### [The exercise]
Select each line from the rows below that contains the string "This", matching case exactly.

Screenshot pointing data
____________________

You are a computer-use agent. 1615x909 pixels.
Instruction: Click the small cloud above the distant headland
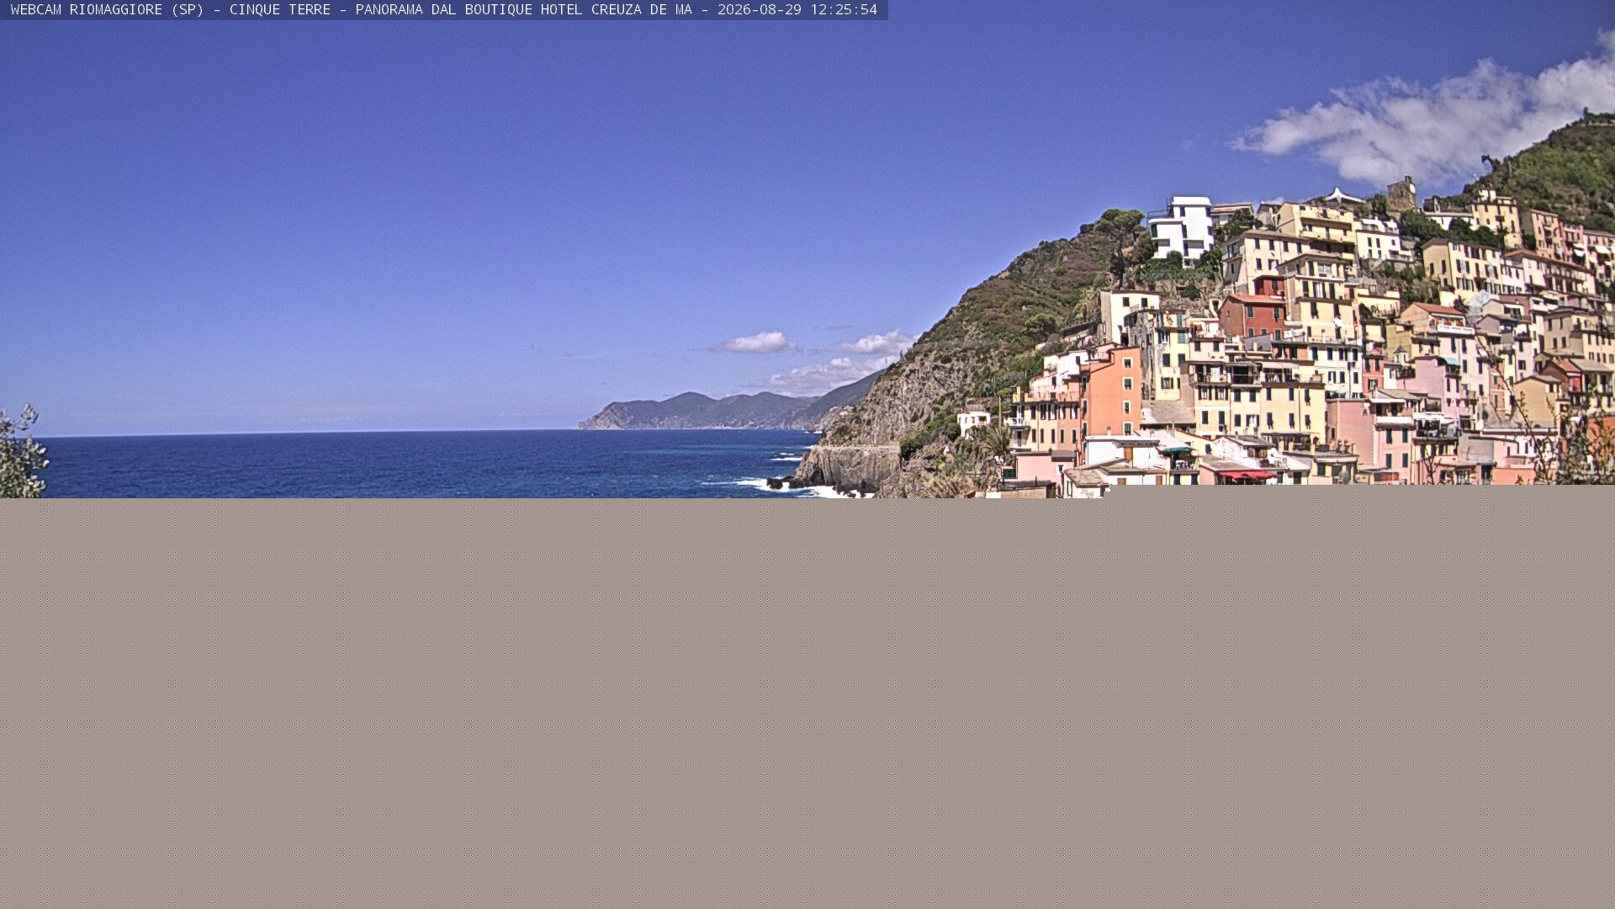click(755, 343)
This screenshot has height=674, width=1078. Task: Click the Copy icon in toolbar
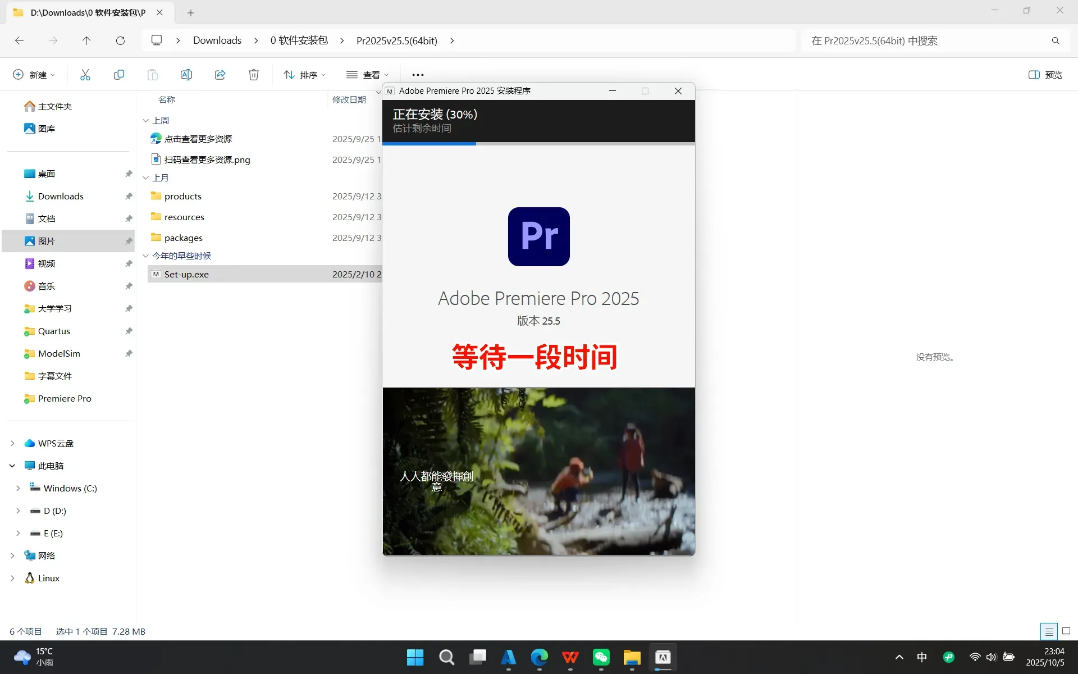(119, 75)
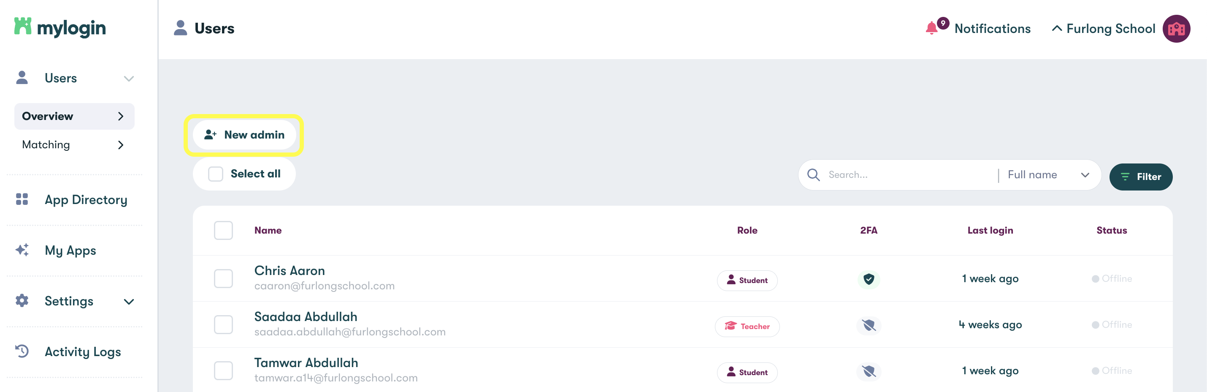Viewport: 1207px width, 392px height.
Task: Click the Activity Logs history icon
Action: tap(22, 351)
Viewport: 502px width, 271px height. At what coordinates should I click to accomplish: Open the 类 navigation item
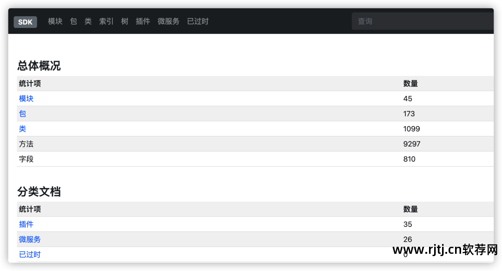(88, 21)
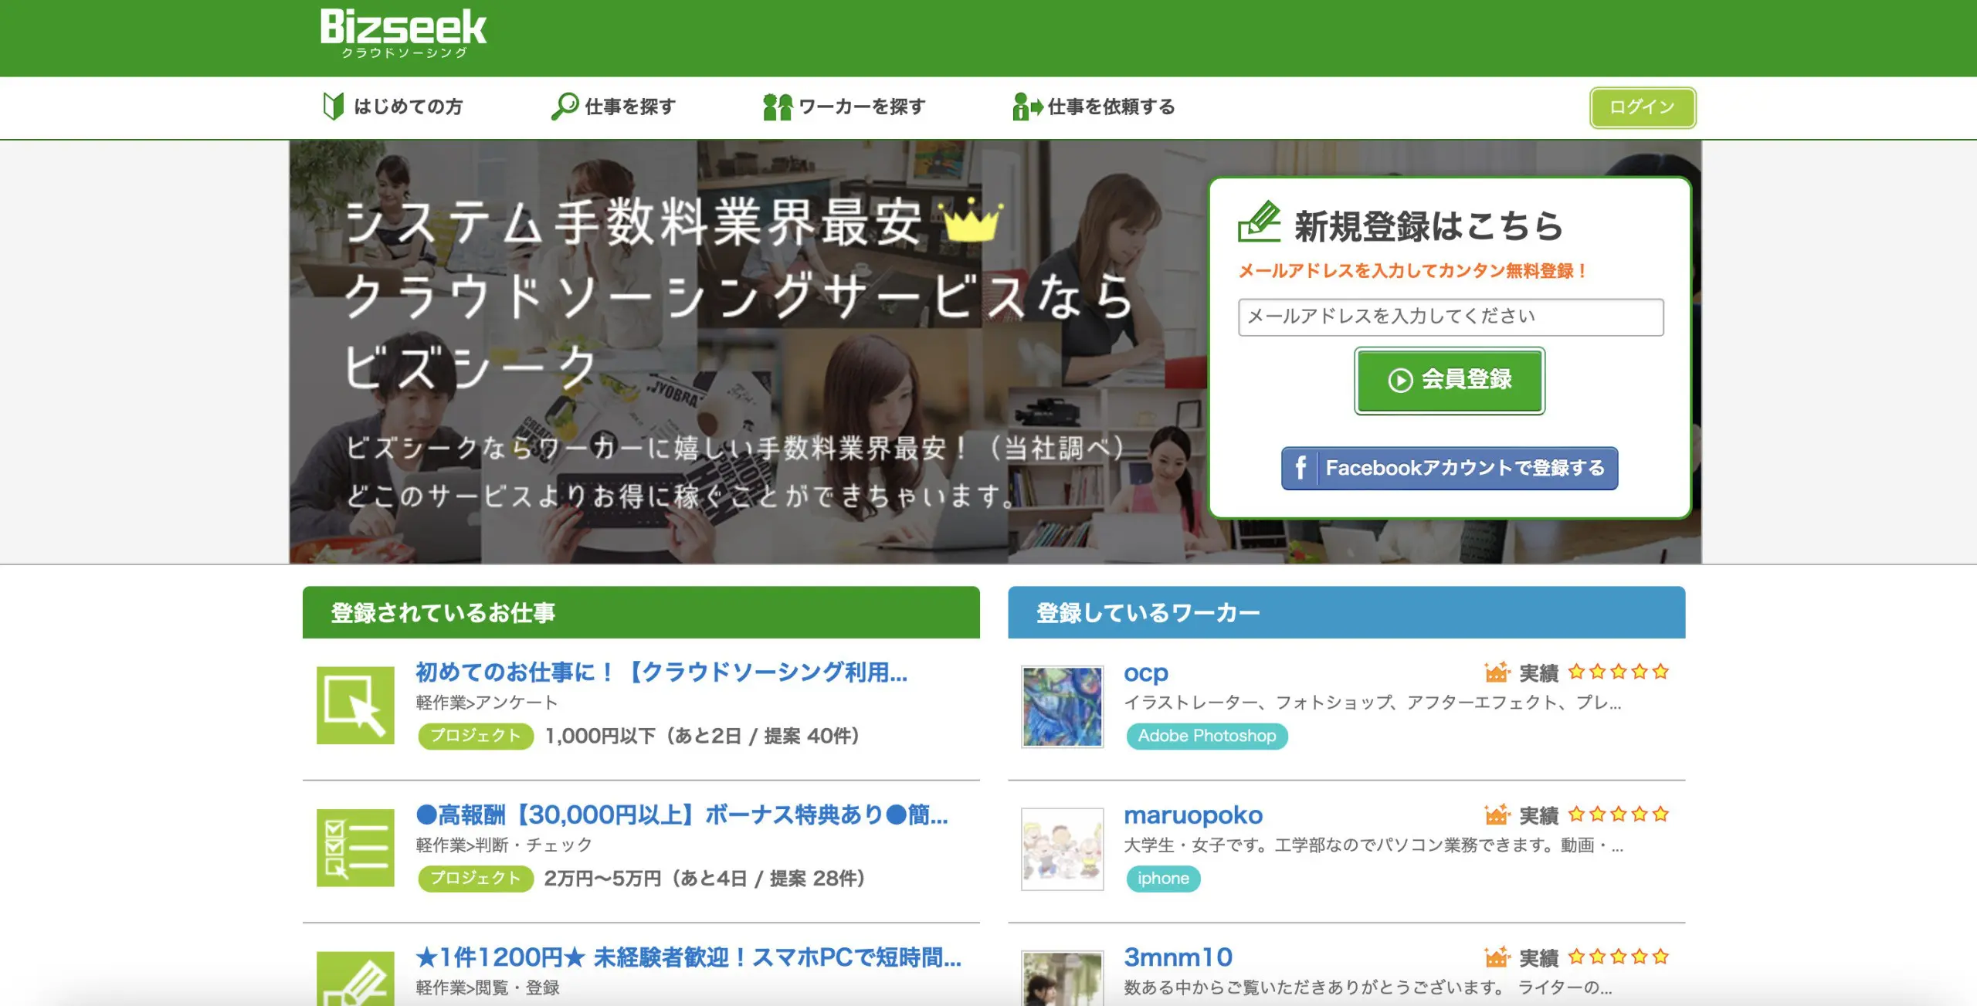The image size is (1977, 1006).
Task: Click the two-people icon beside ワーカーを探す
Action: [777, 107]
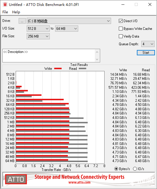
Task: Uncheck the Direct I/O checkbox
Action: tap(121, 21)
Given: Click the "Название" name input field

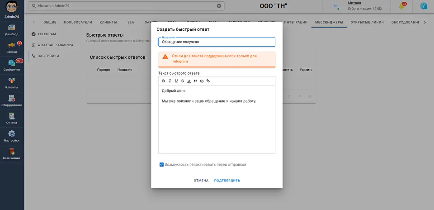Looking at the screenshot, I should [217, 42].
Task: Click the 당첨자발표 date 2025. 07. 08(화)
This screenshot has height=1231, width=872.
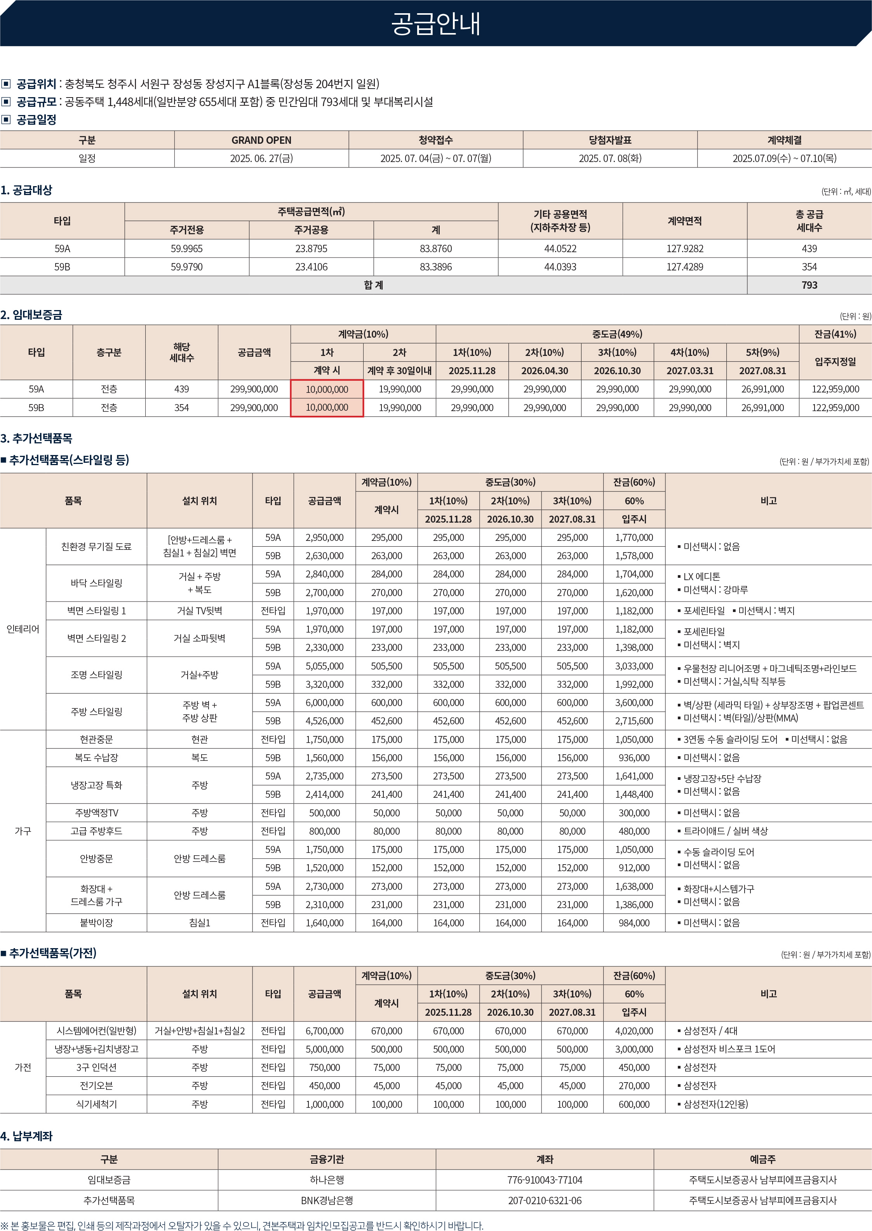Action: (x=609, y=158)
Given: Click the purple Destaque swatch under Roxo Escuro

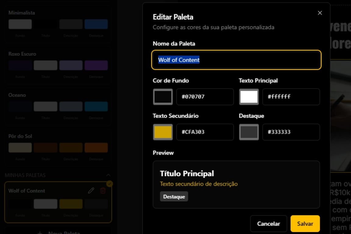Looking at the screenshot, I should click(96, 65).
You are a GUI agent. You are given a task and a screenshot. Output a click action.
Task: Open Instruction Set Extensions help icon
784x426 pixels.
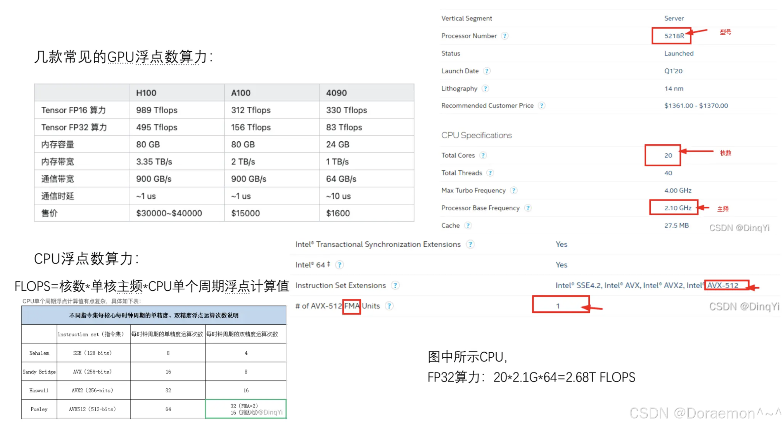pos(395,285)
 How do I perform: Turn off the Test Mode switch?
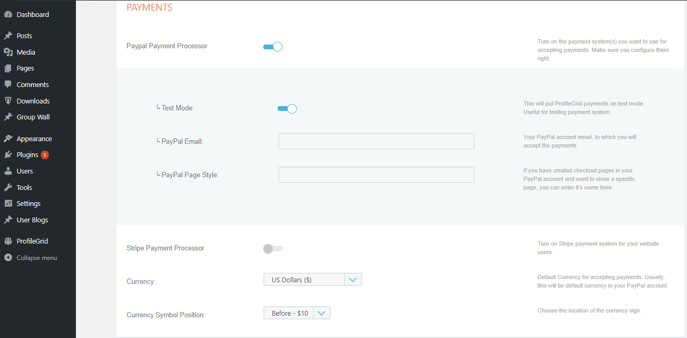click(x=287, y=109)
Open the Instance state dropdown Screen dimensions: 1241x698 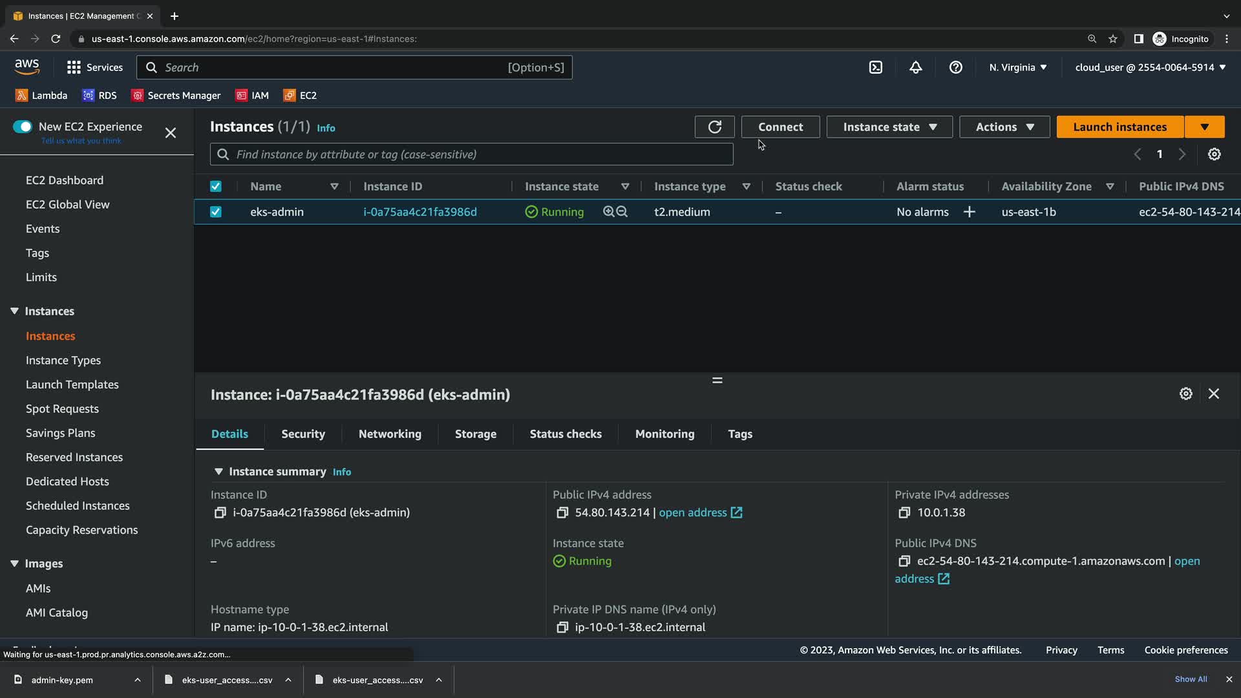click(889, 127)
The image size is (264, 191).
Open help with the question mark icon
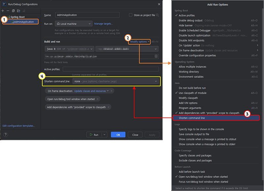coord(6,135)
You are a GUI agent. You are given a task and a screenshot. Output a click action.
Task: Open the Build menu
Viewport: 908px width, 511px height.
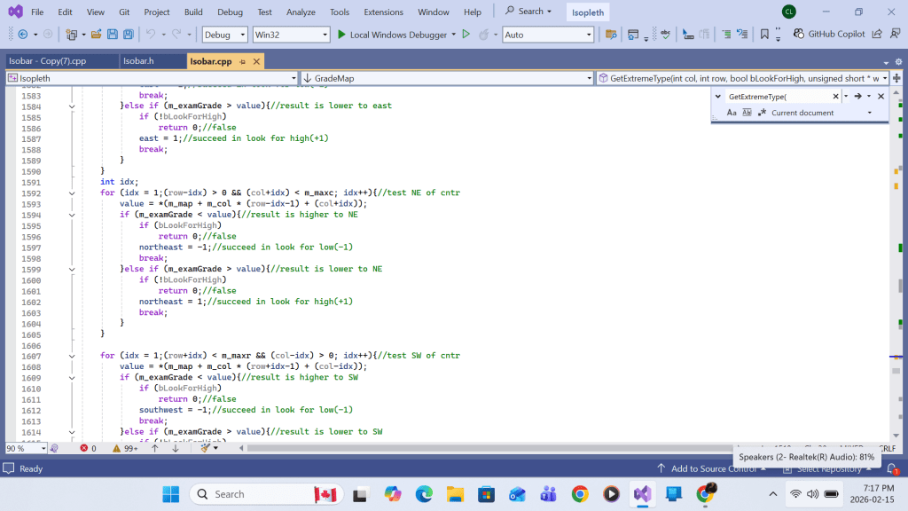pyautogui.click(x=193, y=12)
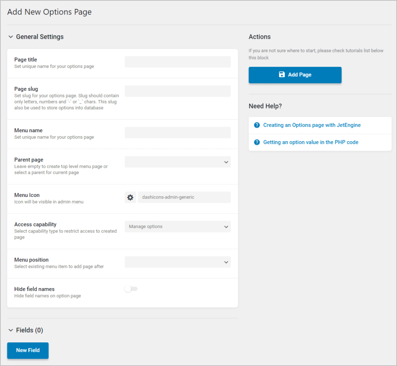
Task: Click the dashicons-admin-generic icon text field
Action: pos(184,197)
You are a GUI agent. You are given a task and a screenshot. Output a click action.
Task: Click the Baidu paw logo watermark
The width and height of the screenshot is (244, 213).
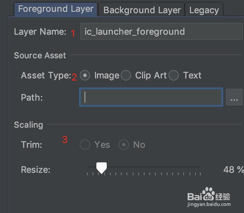209,193
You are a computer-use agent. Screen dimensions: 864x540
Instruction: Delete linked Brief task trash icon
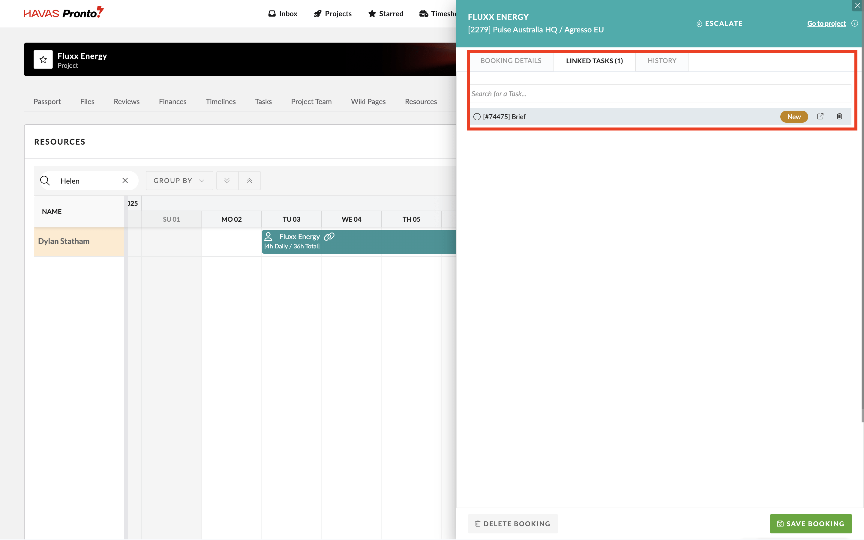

____________________

### [Full output]
This screenshot has height=674, width=1078. Task: Click the Copy icon in toolbar
This screenshot has height=1231, width=872.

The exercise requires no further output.